In PHP, a variable or array element which has never been set is different from one whose value is null; attempting to access such an unset value is a runtime error.

That's what you're running into: the array $_POST does not have any element at the key "username", so the interpreter aborts your program before it ever gets to the nullity test.

Fortunately, you can test for the existence of a variable or array element without actually trying to access it; that's what the special operator isset does:

if (isset($_POST["username"]))
{
  $user = $_POST["username"];
  echo $user;
  echo " is your username";
} 
else 
{
  $user = null;
  echo "no username supplied";
}

This looks like it will blow up in exactly the same way as your code, when PHP tries to get the value of $_POST["username"] to pass as an argument to the function isset(). However, isset() is not really a function at all, but special syntax recognized before the evaluation stage, so the PHP interpreter checks for the existence of the value without actually trying to retrieve it.

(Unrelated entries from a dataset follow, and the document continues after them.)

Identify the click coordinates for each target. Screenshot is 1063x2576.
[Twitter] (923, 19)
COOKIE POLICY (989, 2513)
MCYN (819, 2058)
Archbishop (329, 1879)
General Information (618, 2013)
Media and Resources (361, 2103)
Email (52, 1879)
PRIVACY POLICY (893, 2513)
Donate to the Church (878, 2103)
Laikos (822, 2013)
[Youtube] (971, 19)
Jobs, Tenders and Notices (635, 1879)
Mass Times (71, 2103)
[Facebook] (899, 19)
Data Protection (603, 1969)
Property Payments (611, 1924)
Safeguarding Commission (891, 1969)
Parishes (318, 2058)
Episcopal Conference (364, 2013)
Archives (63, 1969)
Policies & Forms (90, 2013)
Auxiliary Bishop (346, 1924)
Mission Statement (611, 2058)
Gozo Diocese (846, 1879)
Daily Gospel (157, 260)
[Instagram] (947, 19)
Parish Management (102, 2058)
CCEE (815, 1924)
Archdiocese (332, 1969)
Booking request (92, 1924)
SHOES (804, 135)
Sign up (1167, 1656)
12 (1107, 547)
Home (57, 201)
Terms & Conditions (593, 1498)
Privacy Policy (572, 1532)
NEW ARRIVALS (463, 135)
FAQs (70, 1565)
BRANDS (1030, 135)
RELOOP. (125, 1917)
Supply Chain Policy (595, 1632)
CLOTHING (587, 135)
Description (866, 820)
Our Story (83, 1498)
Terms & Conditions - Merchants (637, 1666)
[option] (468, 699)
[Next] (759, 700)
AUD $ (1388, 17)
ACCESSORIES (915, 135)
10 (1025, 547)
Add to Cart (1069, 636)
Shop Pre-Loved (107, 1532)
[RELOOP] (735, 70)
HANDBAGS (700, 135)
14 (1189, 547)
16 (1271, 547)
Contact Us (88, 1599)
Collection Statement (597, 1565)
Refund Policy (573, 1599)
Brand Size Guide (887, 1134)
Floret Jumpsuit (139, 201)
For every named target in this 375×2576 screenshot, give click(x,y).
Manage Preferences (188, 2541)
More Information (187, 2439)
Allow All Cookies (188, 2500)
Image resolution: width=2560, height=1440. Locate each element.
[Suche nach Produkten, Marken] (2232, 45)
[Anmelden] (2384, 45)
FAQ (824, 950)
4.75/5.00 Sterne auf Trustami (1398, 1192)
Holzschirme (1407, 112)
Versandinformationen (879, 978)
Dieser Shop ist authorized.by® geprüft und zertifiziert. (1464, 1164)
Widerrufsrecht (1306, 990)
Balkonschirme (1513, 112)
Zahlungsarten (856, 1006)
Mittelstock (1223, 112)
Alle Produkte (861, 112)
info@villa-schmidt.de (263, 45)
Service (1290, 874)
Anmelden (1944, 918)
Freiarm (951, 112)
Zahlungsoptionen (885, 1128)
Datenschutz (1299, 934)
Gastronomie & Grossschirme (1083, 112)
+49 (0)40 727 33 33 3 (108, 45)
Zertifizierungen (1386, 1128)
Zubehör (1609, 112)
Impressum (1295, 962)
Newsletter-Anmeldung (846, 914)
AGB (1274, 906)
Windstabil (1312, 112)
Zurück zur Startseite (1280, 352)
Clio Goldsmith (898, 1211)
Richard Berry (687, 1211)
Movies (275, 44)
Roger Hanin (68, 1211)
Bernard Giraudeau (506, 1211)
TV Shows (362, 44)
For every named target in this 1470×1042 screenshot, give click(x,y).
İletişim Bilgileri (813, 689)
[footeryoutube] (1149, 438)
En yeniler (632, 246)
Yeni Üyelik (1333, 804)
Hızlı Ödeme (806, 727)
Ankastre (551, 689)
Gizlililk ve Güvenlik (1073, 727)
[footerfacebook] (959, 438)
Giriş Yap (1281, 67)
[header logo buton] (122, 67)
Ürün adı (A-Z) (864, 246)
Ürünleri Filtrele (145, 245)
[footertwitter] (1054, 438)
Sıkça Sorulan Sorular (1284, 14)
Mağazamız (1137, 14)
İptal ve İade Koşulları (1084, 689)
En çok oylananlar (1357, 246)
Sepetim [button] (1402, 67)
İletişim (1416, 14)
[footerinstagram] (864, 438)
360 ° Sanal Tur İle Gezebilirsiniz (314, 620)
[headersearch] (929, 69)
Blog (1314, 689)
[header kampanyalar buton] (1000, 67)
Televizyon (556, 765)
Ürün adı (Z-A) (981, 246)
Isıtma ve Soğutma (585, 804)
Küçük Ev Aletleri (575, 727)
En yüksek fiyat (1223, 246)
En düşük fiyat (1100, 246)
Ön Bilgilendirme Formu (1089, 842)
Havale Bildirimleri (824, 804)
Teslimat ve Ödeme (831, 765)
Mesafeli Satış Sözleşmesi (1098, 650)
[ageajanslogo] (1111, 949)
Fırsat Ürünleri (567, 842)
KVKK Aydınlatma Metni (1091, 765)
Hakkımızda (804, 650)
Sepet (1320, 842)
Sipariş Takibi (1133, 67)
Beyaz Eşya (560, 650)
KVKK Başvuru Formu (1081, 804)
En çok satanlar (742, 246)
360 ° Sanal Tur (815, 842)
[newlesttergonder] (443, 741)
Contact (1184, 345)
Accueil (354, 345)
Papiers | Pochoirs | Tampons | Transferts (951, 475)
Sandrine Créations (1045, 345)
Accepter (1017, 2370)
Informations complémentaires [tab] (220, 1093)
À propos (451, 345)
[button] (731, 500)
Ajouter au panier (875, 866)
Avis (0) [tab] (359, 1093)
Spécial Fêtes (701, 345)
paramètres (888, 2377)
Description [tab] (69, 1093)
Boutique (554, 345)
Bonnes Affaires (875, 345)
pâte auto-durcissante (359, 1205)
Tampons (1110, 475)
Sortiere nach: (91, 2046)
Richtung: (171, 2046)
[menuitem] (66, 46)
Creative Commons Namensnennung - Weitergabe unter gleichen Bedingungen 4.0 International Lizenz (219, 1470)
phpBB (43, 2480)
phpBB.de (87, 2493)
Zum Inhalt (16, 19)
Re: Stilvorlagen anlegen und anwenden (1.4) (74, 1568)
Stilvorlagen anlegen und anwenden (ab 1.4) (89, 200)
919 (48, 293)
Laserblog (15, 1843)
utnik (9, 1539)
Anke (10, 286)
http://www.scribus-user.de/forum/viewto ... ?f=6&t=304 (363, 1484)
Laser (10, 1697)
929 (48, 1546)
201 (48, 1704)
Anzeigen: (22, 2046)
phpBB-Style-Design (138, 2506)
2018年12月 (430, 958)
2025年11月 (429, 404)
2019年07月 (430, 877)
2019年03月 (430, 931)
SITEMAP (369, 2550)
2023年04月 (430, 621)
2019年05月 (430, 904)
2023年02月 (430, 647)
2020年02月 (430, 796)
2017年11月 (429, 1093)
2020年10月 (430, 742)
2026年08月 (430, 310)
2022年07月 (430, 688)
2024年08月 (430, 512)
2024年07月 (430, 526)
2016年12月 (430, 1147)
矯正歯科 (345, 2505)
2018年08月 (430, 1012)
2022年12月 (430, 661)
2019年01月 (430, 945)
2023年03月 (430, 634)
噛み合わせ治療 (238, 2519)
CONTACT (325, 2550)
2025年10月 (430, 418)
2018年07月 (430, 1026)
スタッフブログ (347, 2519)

It's also worth mentioning that as runtime errors go, a missing array element is considered a minor one (assigned the E_NOTICE level). If you change the error_reporting level so that notices are ignored, your original code will actually work as written, with the attempted array access returning null. But that's considered bad practice, especially for production code.

Side note: PHP does string interpolation, so the echo statements in the if block can be combined into one:

echo "$user is your username";